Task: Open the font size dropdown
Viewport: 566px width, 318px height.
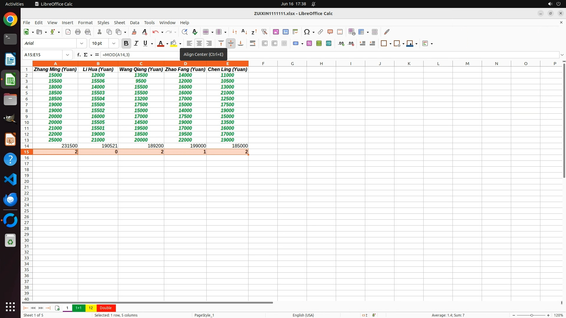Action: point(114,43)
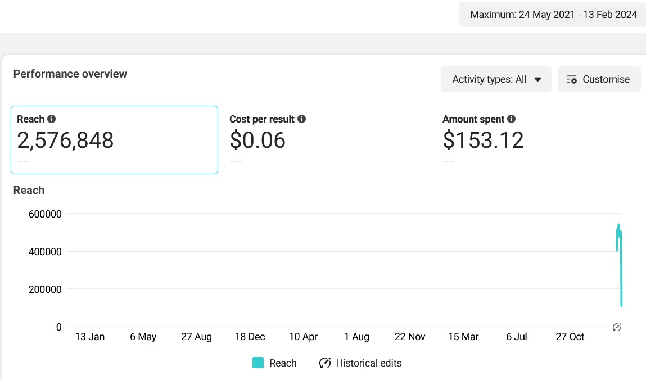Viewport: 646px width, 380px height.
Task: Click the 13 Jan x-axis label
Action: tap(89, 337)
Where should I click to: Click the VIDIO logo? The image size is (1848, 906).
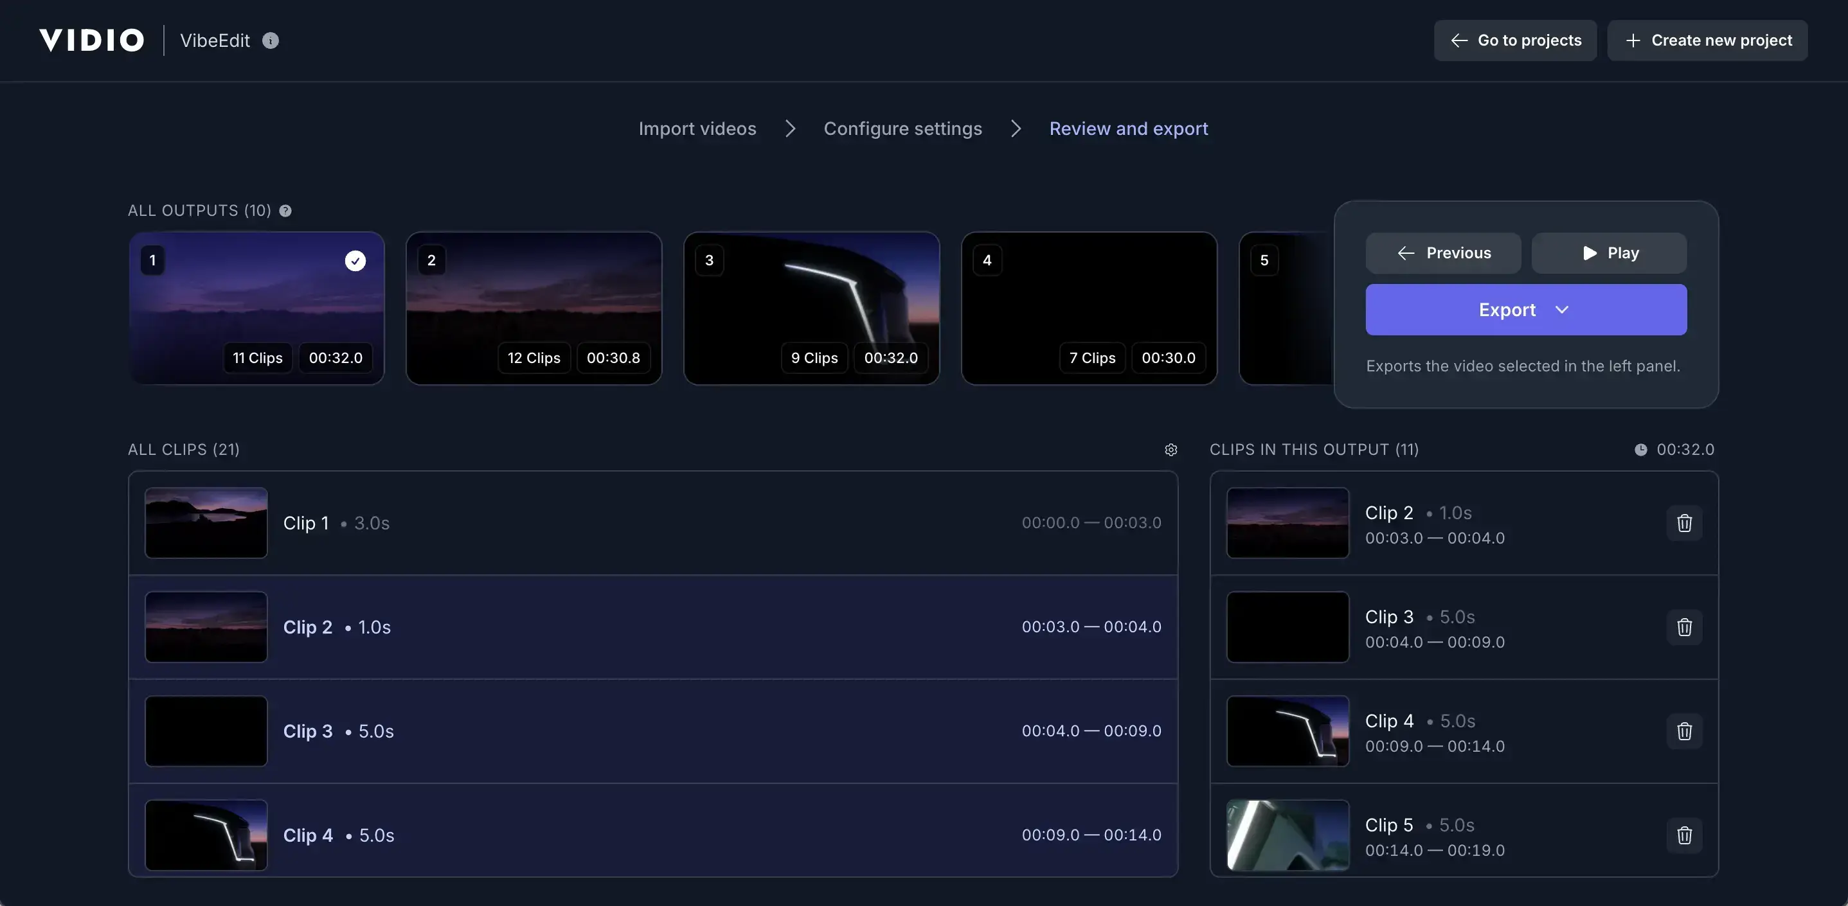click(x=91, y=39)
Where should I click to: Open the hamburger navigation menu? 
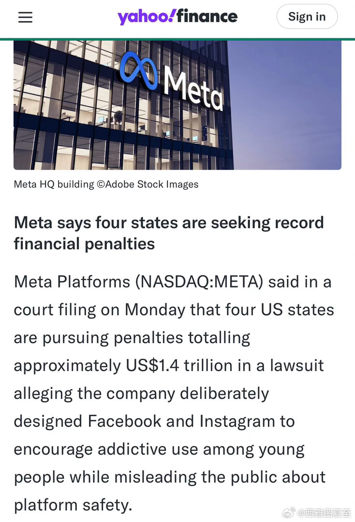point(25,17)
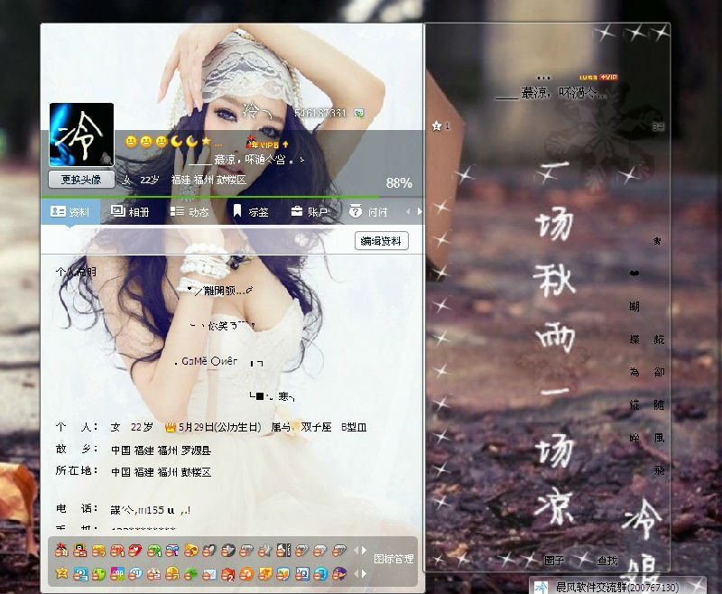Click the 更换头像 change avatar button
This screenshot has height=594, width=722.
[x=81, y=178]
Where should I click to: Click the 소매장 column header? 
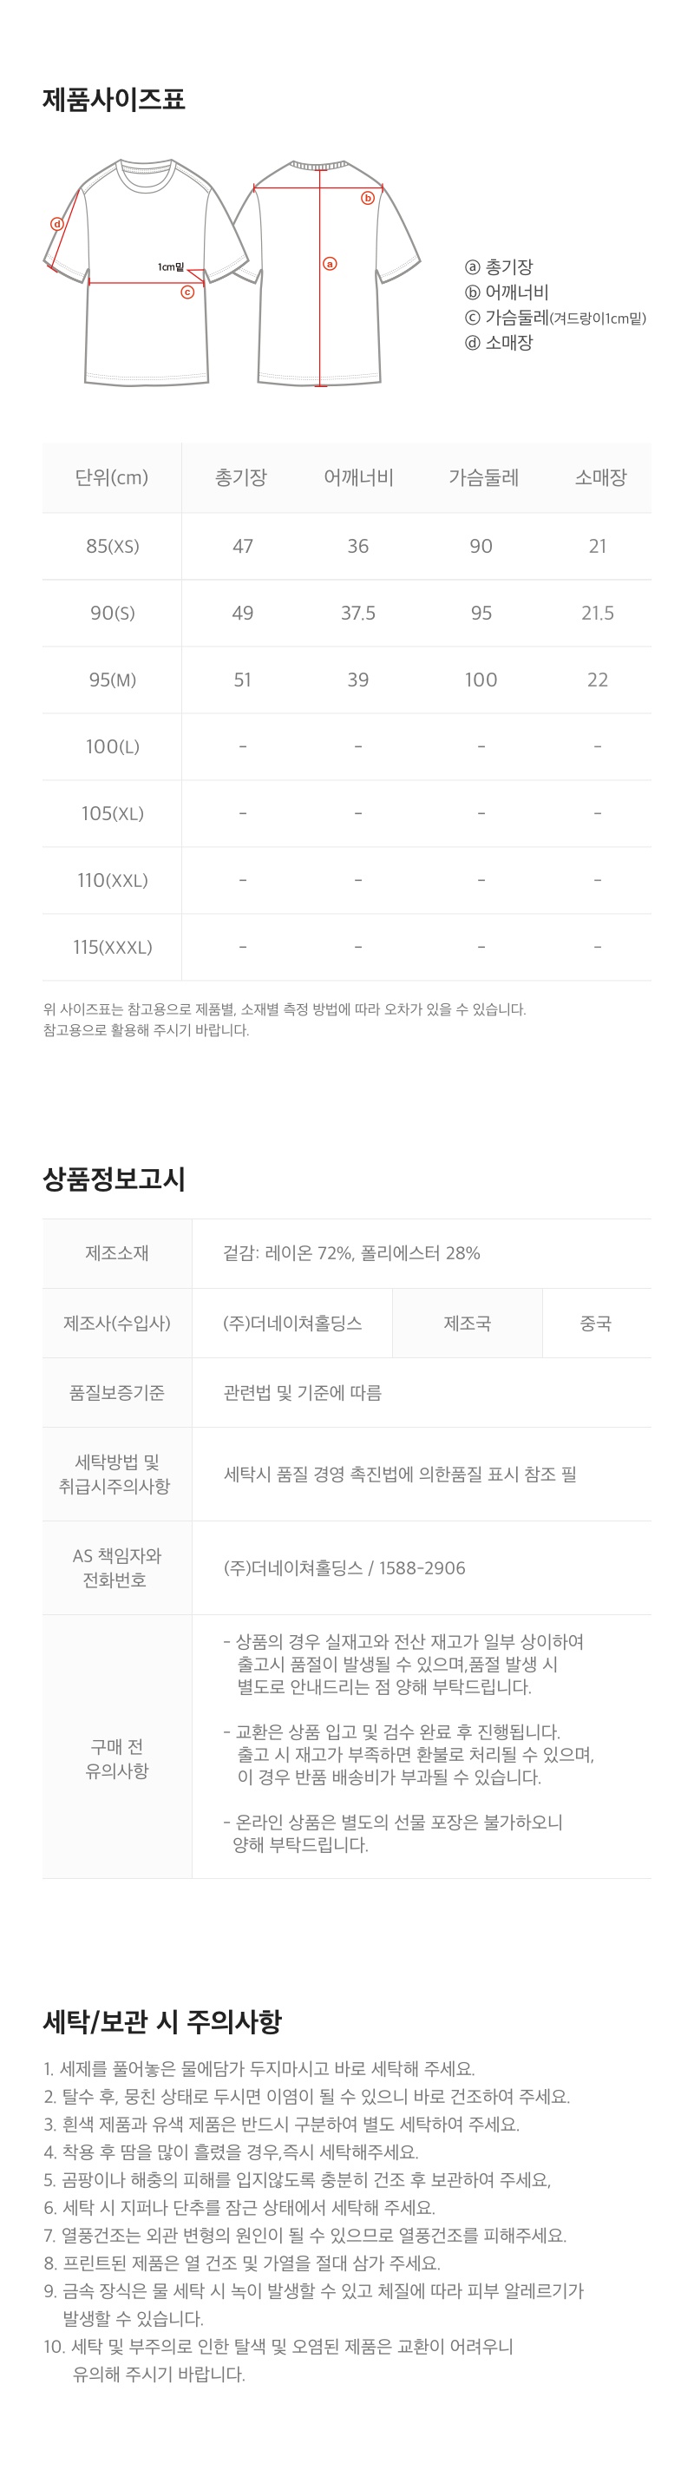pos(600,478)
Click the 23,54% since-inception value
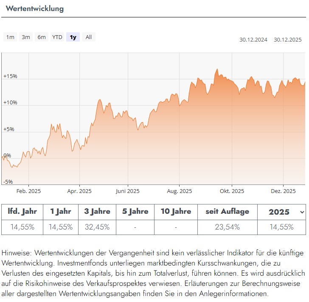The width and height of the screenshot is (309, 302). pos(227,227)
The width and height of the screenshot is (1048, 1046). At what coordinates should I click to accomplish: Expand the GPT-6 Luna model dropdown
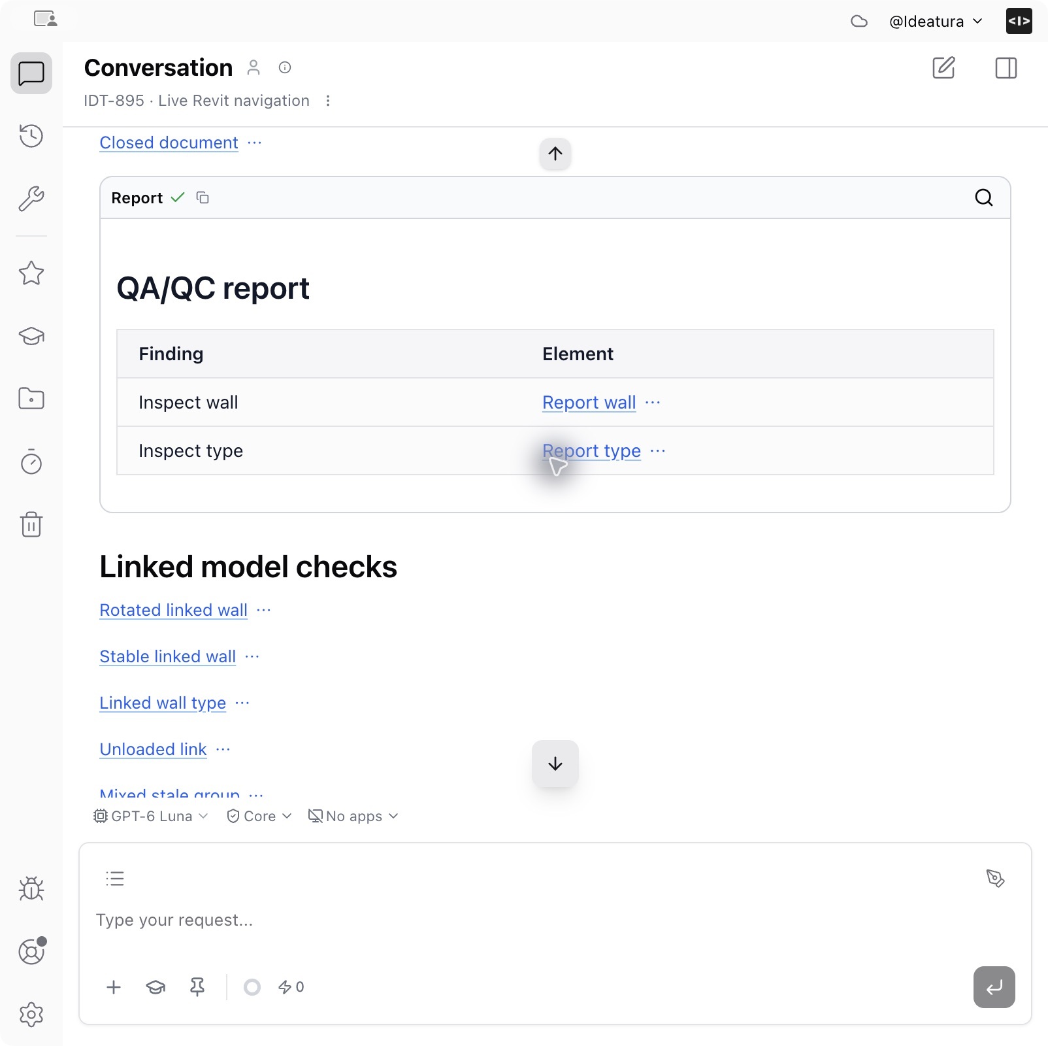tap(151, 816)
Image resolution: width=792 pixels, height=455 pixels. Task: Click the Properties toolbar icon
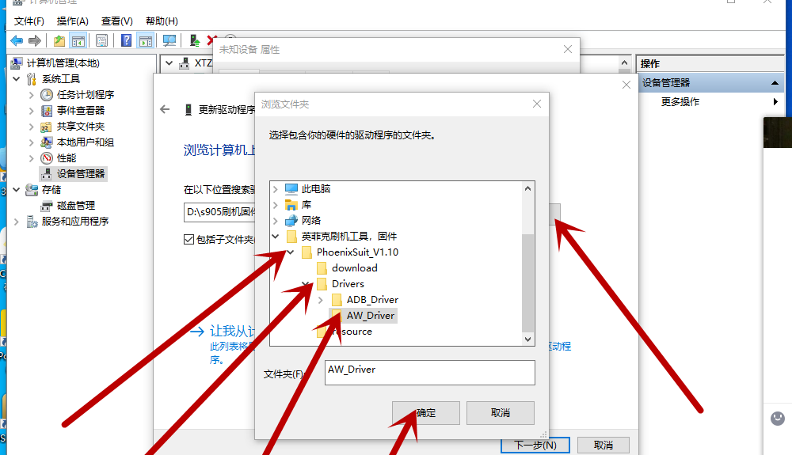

++++++++++

| Exercise instructions |
Reproduce the data above verbatim, line for line, omitting the pictures.

| Written solution |
Task: Open the font size dropdown
Viewport: 566px width, 318px height.
Action: point(114,43)
Viewport: 646px width, 380px height.
Task: Click the 13 Jan x-axis label
Action: tap(89, 337)
Where should I click to: Click the VIDIO logo? The image size is (1848, 906).
click(x=91, y=39)
Where should I click to: Open the hamburger navigation menu? 
point(25,17)
Click the 更换头像 change avatar button
This screenshot has height=594, width=722.
[x=81, y=178]
Where should I click to: Click the 소매장 column header? 
pos(600,478)
Click the 23,54% since-inception value
The width and height of the screenshot is (309, 302). pos(227,227)
The width and height of the screenshot is (1048, 1046). At what coordinates should I click to accomplish: Expand the GPT-6 Luna model dropdown
tap(151, 816)
Image resolution: width=792 pixels, height=455 pixels. Task: Click the Properties toolbar icon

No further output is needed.